OMG, I can't even put into words how enamored I am with every aspect of this look. Mr. NM liked it, but he didn't want to kiss and hug it in quite the same way I did (probably because he's normal, and it's not normal to want to kiss and hug pictures on a computer screen. Jus' saying...). He did like the idea of paper décor suspended over the tables, though, so we started talking about how we could adapt those pleated paper medallions to better work with our wedding style and both of our personal aesthetics.
Here were out criteria: we knew we wanted to incorporate the graphic patterns we've woven through other projects, we liked the possibility of having a range of sizes including diameters over 12 inches, and the project needed to be affordable. Hmm... fun designs on large, affordable sheets of paper... Where could we find that? Wrapping paper, of course!
I scooped up about 16 rolls of wrapping paper from Target, eBay, and The Container Store for a little less than $75. The tricky thing about estimating the amount you'll need is that wrapping paper comes in different lengths, different amounts per roll, and different types of materials. The best deals by far were the large rolls from Target. The other thing we purchased was the Scor-Pal ($25), to help us make more precise accordion folds.
Besides paper and a scoring board, the only other thing we used was to complete this project was our handy dandy glue gun. And now for the how-to.
First order of business, making the wrapping paper double-sided. To do this, Mr. NM cut it into squares and I used spray adhesive to stick one square to another. It's helpful to roll the paper against itself to flatten it a bit before you glue it. Might I also suggest using a very large box in a very open space - so you don't spray glue onto everything in your house and so you don't get high as a kite in the process.
Next you just have to trim them up square. For squares less than 12" we used our paper trimmer. For larger than 12" we used a yardstick and cutting mat. You'll need a pair of double-sided squares to make each pleated medallion. Once they're squared up you can begin the scoring process. I wanted 1/2 inch folds, so on one side I made score lines 1 inch apart, then I flipped the paper over and scored the 1/2 inch marks, also 1 inch apart. Then you can accordion fold them.
Each accordion folded sheet now needs to be folded in half and glued to itself. The result is a fan shape that will be half of a finished medallion.

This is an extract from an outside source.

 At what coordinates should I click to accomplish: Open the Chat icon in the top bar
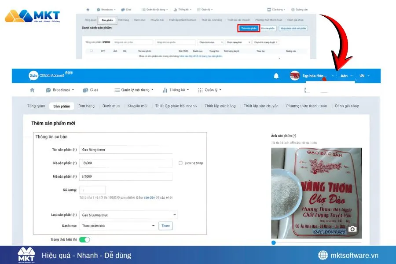click(85, 89)
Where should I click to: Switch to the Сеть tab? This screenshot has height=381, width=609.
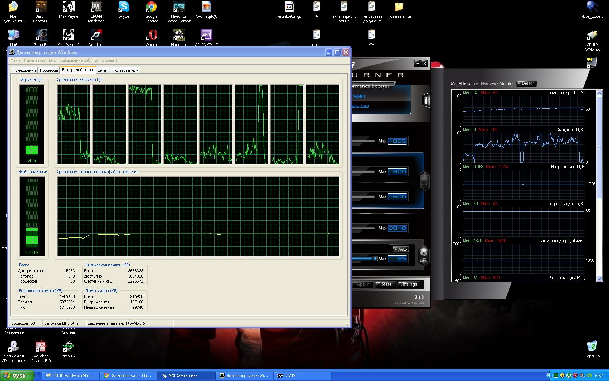(102, 70)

Sometimes there would be a little extra tab of paper sticking out that I just trimmed up even with the other side. I used the same process to glue two "fans" together. Once the entire circle was together I noticed that some of the center pleats were expanding, making the middle area too "foldable." Dotting some hot glue in the middle of the pleats (on each side of the medallion) took care of this.
And that's pretty much it. I do want to share with you some other important things I learned along the way.
If I were doing it all over again, I might prefer to stay away from really thick paper because it's harder to fold, and I would stay away from really shiny (almost plastic-like) paper because it's harder to adhere. It's also good to know that the finished size of the squares you start out with will be the same diameter of the circles you end up with. And finally, don't worry if your accordion folds aren't perfect because once the circle is completed the pleats are stretched out and it really doesn't make a hugely noticeable difference.
Now we just have to figure out how many we'll need in order to suspend them over 80 feet of tables, then find a way to store all of them for the next eight months or so. Ya know, just some little details. :-) Oh, and as for the time it's taking to make these (because we're *way* not finished yet), I estimate that between Mr. NM and I we've spent 15 hours so far cutting, gluing, trimming, and some scoring. We only have 8 completed medallions, so we'll probably need at least another 10 hours to finish scoring, folding, and assembling. I'll update this post once we're finished to give the grand total time.
There are a lot of these pleated circles out there in blog land (also called pinwheels or rosettes). What's your favorite kind, and have you ever used them for any of your own projects?